Wormwood is often found in uncultivated or wasteland and near trails or roads. It prefers rocky slopes and arid terrain in nature, so dry gardens are ideal for wormwood. This plant does well in poor soil, but prefers nitrogen-rich soil whenever possible. Wormwood is good for dry areas, but summer water will be welcome. There's a good chance it will work well in shady spots and in sunny spots, as both are recommended by gardeners.


Medicinal Uses

The medicinal use of absinthe dates back to Ancient Egypt and absinthe-flavored wine dates back to Ancient Greece. Egyptian papyrus scrolls show that, as early as 1552, wormwood was used as a tonic and for various ailments such as rheumatism. It dates back to the 18th century when a specific recipe was patented and sold as a medicinal elixir. The chemical constituents of A. absinthium include thujone, azeulenes which are anti-inflammatory and sesquiterpene lactones.


As with many herbs, there were a wide variety of traditional medicinal applications for wormwood. However, it was well known for its treatment and prevention of intestinal worm infestations. Another popular use was the onset of late menstrual cycles, which indicates restrictions on use for pregnant and nursing women. Similar uses have been noted for mugwort and there is a similar contradiction is the use of these plants to ease the pain of women in labour.


culinary uses

Wormwood (A. absinthium) is widely cultivated and is known for its use in various alcoholic beverages, most notably vermouth and absinthe. In vermouth, wormwood flowers were one of several traditional ingredients mixed with strong alcohol. The name vermouth is taken from the German 'wermut' for wormwood.

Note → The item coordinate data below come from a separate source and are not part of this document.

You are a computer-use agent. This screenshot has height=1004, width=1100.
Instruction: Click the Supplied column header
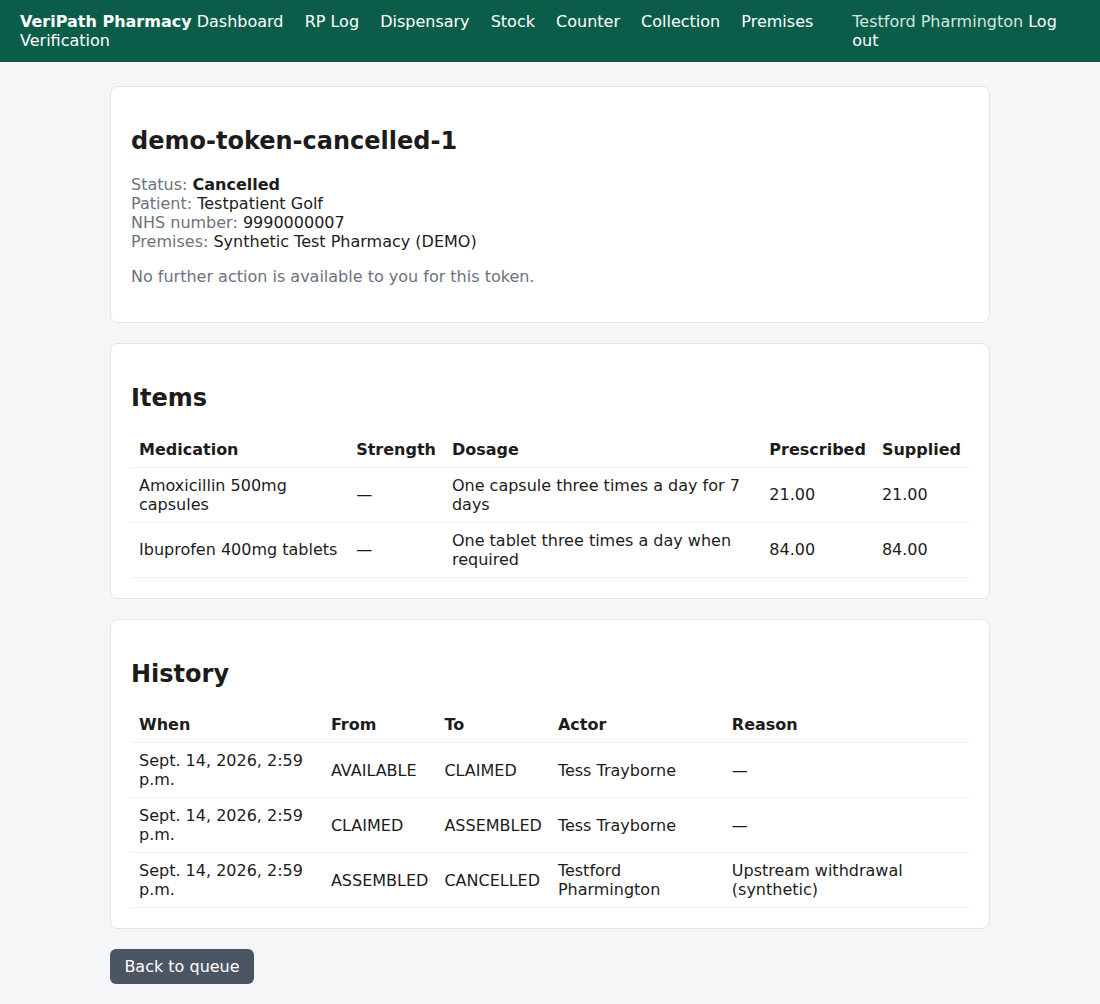point(921,449)
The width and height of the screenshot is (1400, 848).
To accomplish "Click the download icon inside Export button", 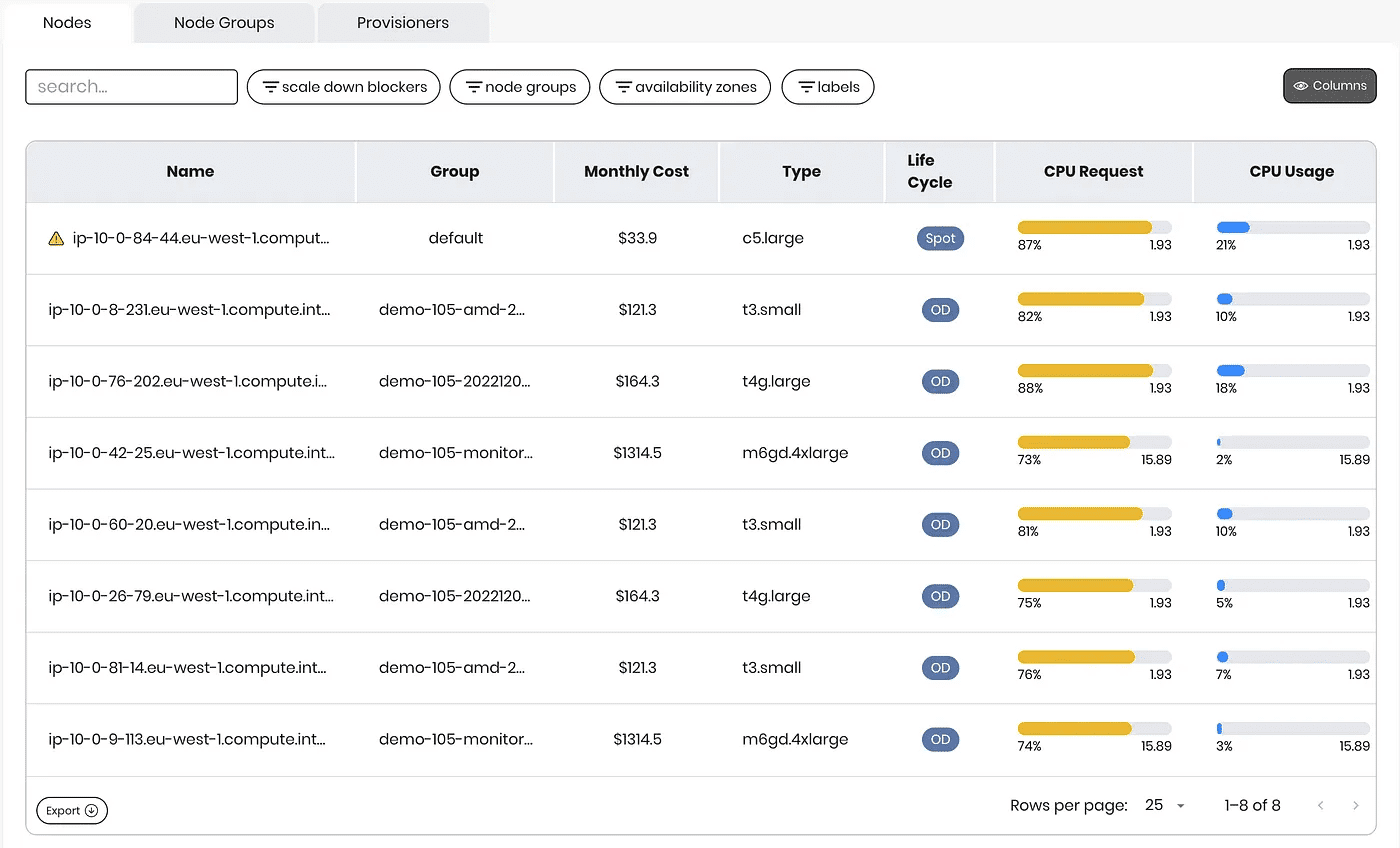I will point(92,810).
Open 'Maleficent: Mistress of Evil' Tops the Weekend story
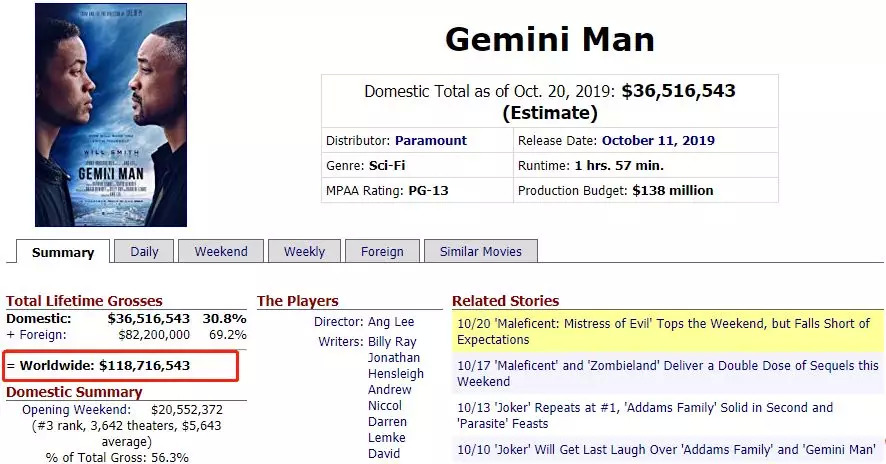The height and width of the screenshot is (464, 886). coord(663,331)
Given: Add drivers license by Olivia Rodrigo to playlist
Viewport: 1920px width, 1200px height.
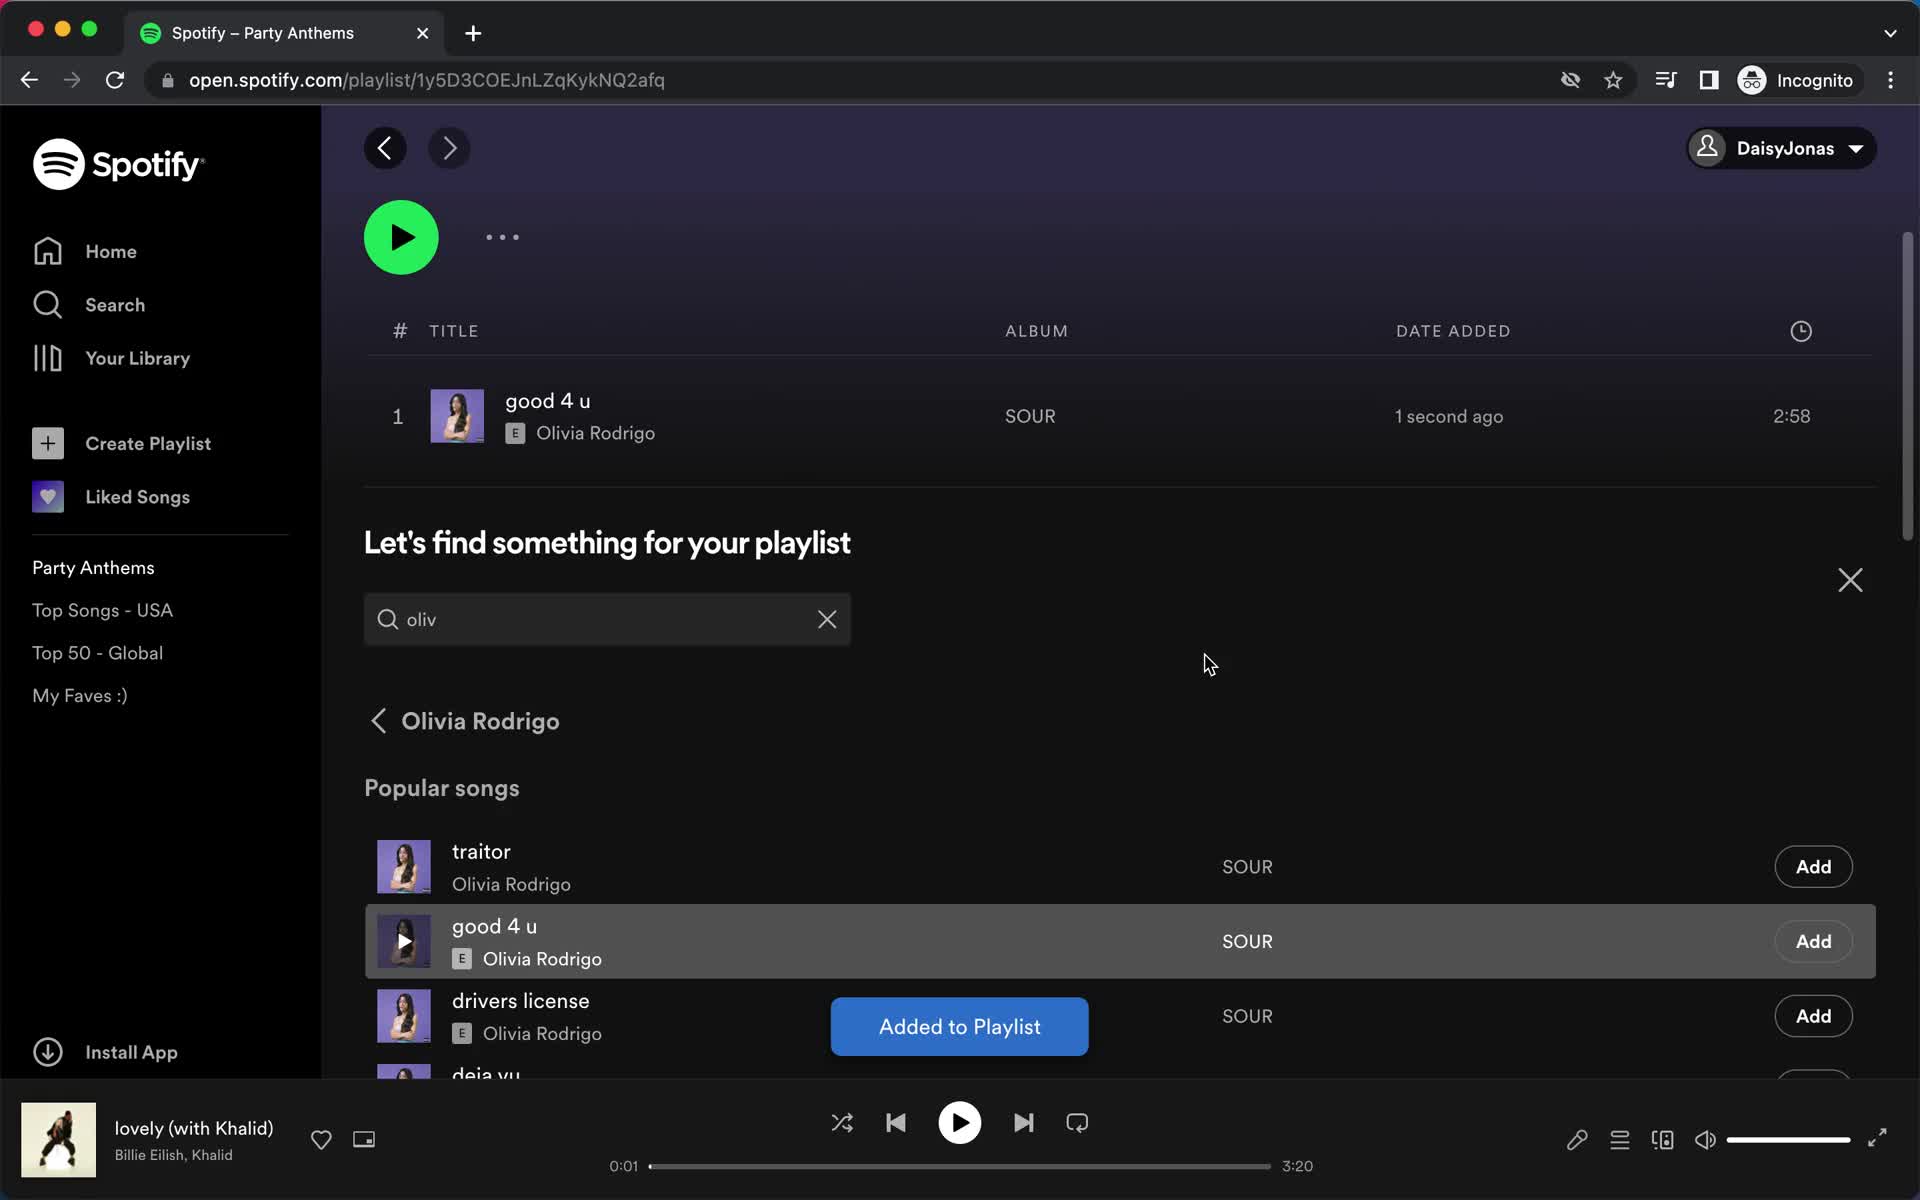Looking at the screenshot, I should (x=1814, y=1016).
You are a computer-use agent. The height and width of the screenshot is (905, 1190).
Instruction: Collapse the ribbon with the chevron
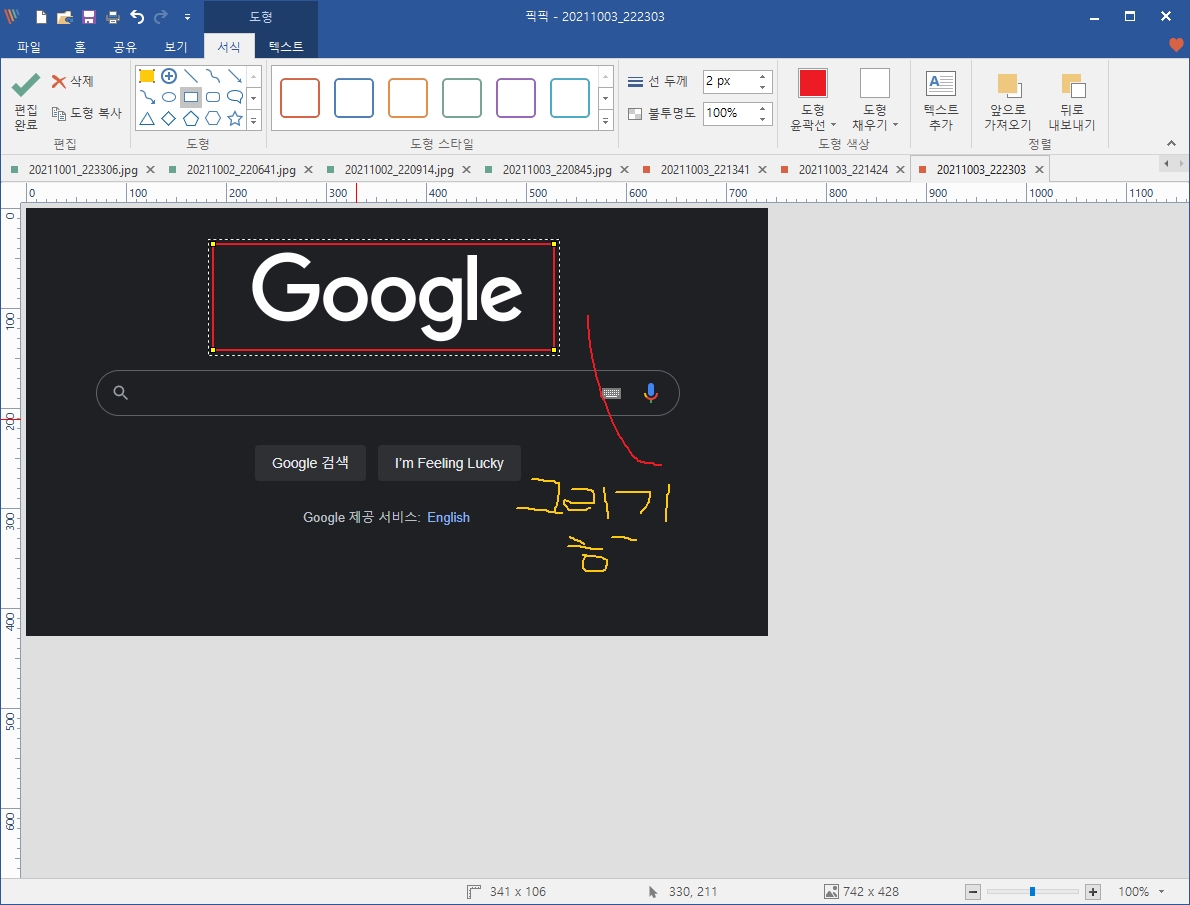tap(1172, 143)
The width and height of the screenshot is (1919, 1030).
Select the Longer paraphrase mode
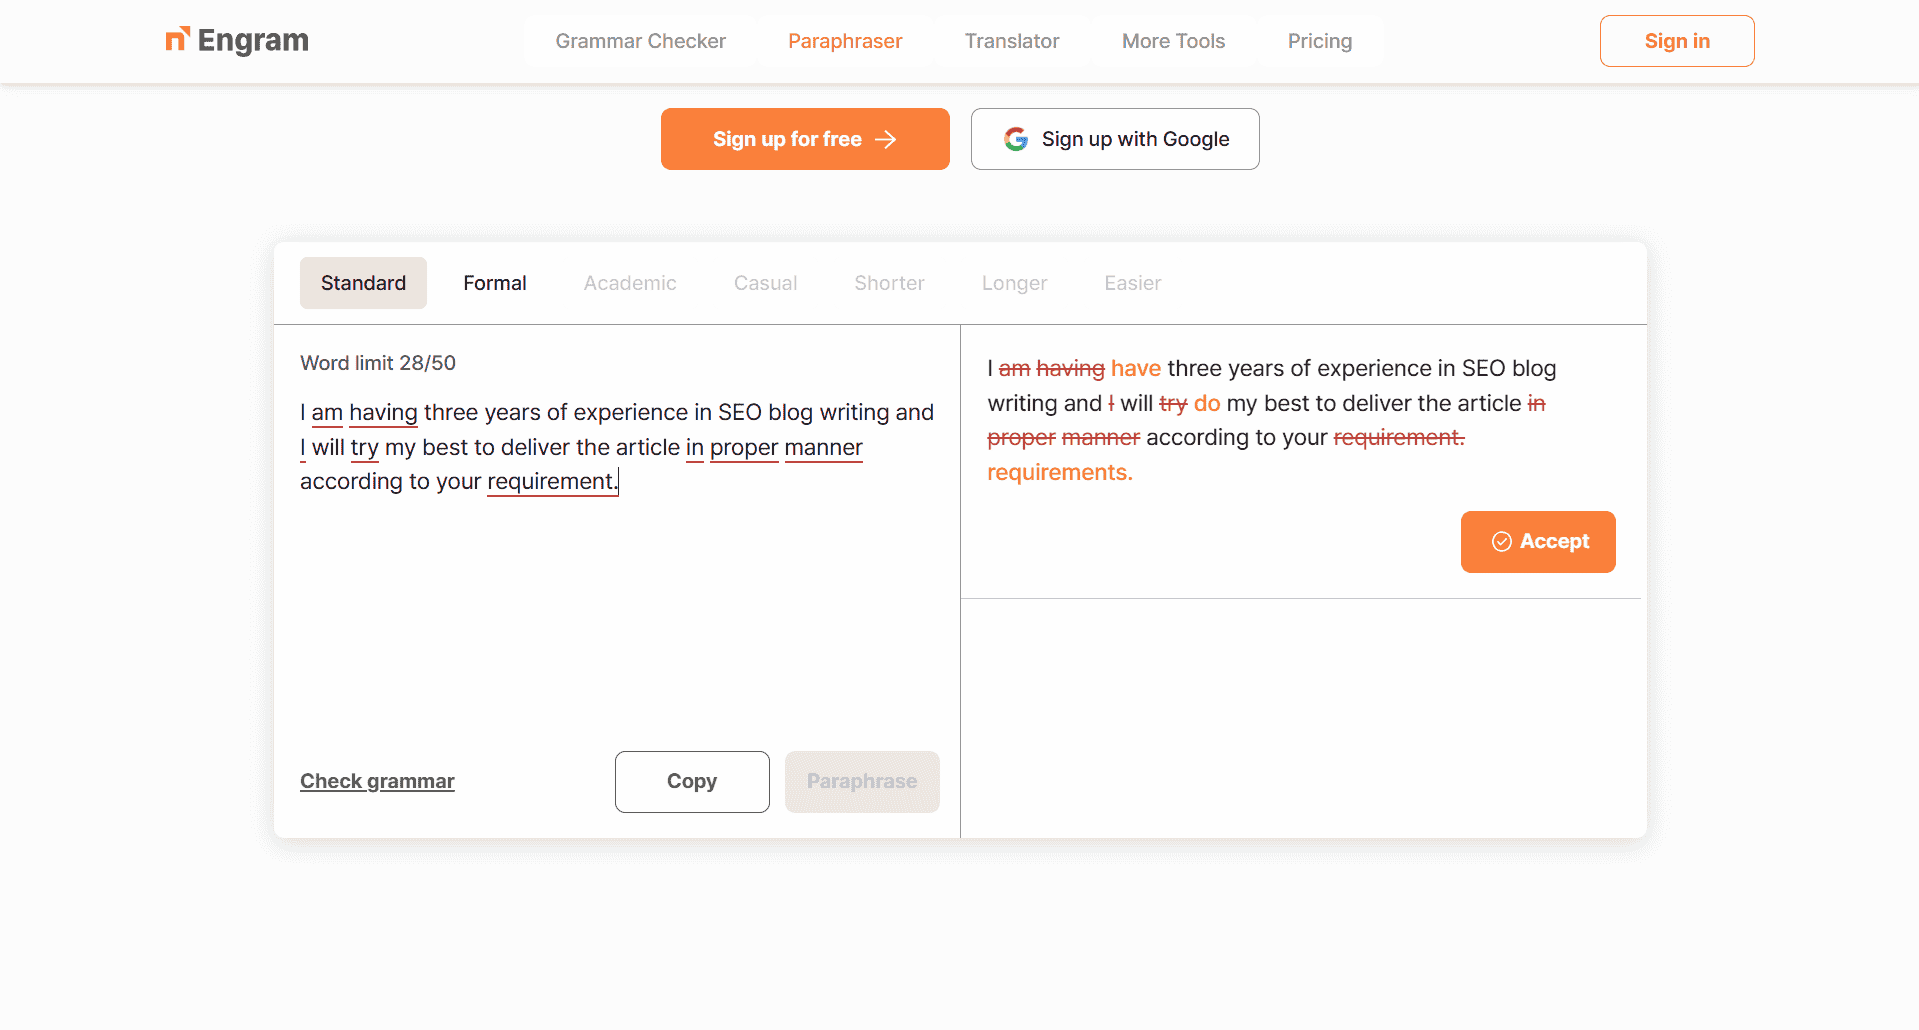click(x=1014, y=283)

The drink Absinthe has a controversial history due to the ban placed on the drink (the use of absinthe in beverages) in many countries in the early 20th century. The ban was due to the perceived hallucinatory effects of the chemical thujone, contained in the wormwood plant. This was later proven to be incorrect and could have been due to interactions of other ingredients. It should also be remembered that the alcohol content of absinthe was usually much higher than that of regular alcoholic beverages.


The drink was featured in the movie Moulin Rouge and has become popular again, but the production process and quality can be variable. While the ban on absinthe use has been relaxed in many regions, the traditional process is more time-consuming and expensive. countries in Europe still make absinthe the traditional way, but most brands rely on artificial essences and colors added to strong alcohol. The traditional green color of wormwood is from chlorophyll obtained using fresh wormwood plants.


Other uses

Wormwood is known to be a good insecticide and insect repellent due to the presence of thujone and sesquiterpene lactones. To use wormwood as a personal insect repellent, mash a small amount of the leaves until damp and mix with a small amount of apple cider vinegar. Place this mixture in a small cloth (or cloth bag) and tie the corners. Use the damp cloth to rub the mixture on your arms and legs as needed when you are outdoors.


Alternatively, to make a Mothproof Sachet of Wormwood, mix one serving each of dry wormwood, mint, tansy and thyme with four cinnamon sticks. Place in a small cloth bag and hang or store wherever moths are a problem.


All information provided on this website is for informational purposes only. Consult a professional before starting any treatment.